We live without credit cards now-have a couple but never ever use them except for in dire emergencies and plan on being totally debt free in 2 years. 

I don't make much money and my wife is a stay at home mom. It's tough, but with dogged determination it can be done.


----------



## *Andi (Nov 8, 2009)

Congrats!!!!!!!!!!!!!:congrat:

It feels sooooooooo good, "don't it!:woohoo::woohoo::woohoo:

We paid off a lot of small bills at the first of the year.
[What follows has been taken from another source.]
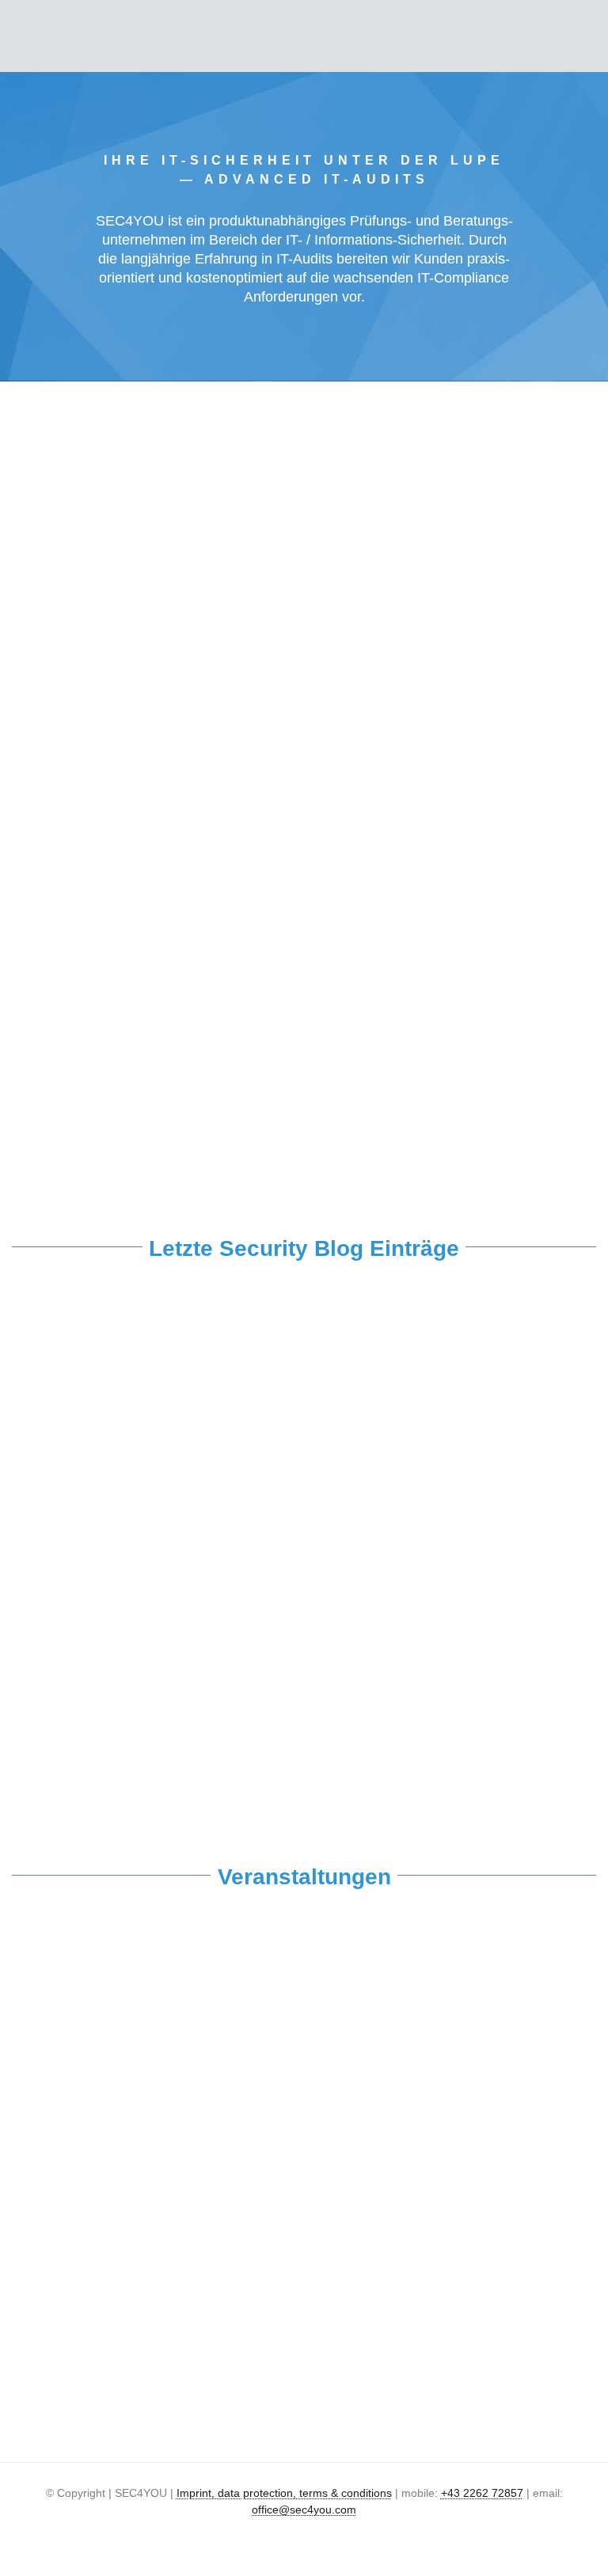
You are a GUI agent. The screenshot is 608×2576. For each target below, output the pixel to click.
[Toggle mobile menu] (574, 44)
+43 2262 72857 (482, 2493)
All we have now is the house and my truck. (Which I will now double up on)

Congrats again.:congrat:


----------



## UncleJoe (Jan 11, 2009)

That's a great feeling isn't it ? :congrat:


----------



## pdx210 (Jan 8, 2010)

we paid off our cars years ago i don't miss the payments the only thing we owe on is our house and thats under 150K stuff in our hood is selling for 300K.. no 2nds or credit cards 

If we can find the right property we're going to sell and buy down we have a relative that wants to buy our house.


----------



## kyfarmer (Feb 22, 2009)

Congrat's on that deal, getting out from under a payment is a great feeling for sure. I,am debt free now but it din't come easy. I see so many around me caught in the gota buy it now thing. Some of my friend's i know will never make it clear untill the ground nap.


----------



## MasterSergeantUSAF (Mar 16, 2010)

*Retire young*

I'm very proud of you all. I've spent 2 decades in the military trying to mentor others to save, pay cash and live a debt-free lifestyle, like my grandparents taught me,(mortgages excluding for the most part) Until people can turn off the television, magazine, newspaper, radio and internet shopping advertisements....it's like talking to a wall. I'm retiring in January, 2011....never plan to work again unless I choose to....and I'm only 42! It can be done, folks!


----------



## Jason (Jul 25, 2009)

Every time I thought about the Jeep being paid off, I felt a noticeable relief today. It's like we can literally breathe a little easier now. Thanks for all the kind words and congrats to everyone else who has gotten rid of much of their debt.

It does feel nice!!


----------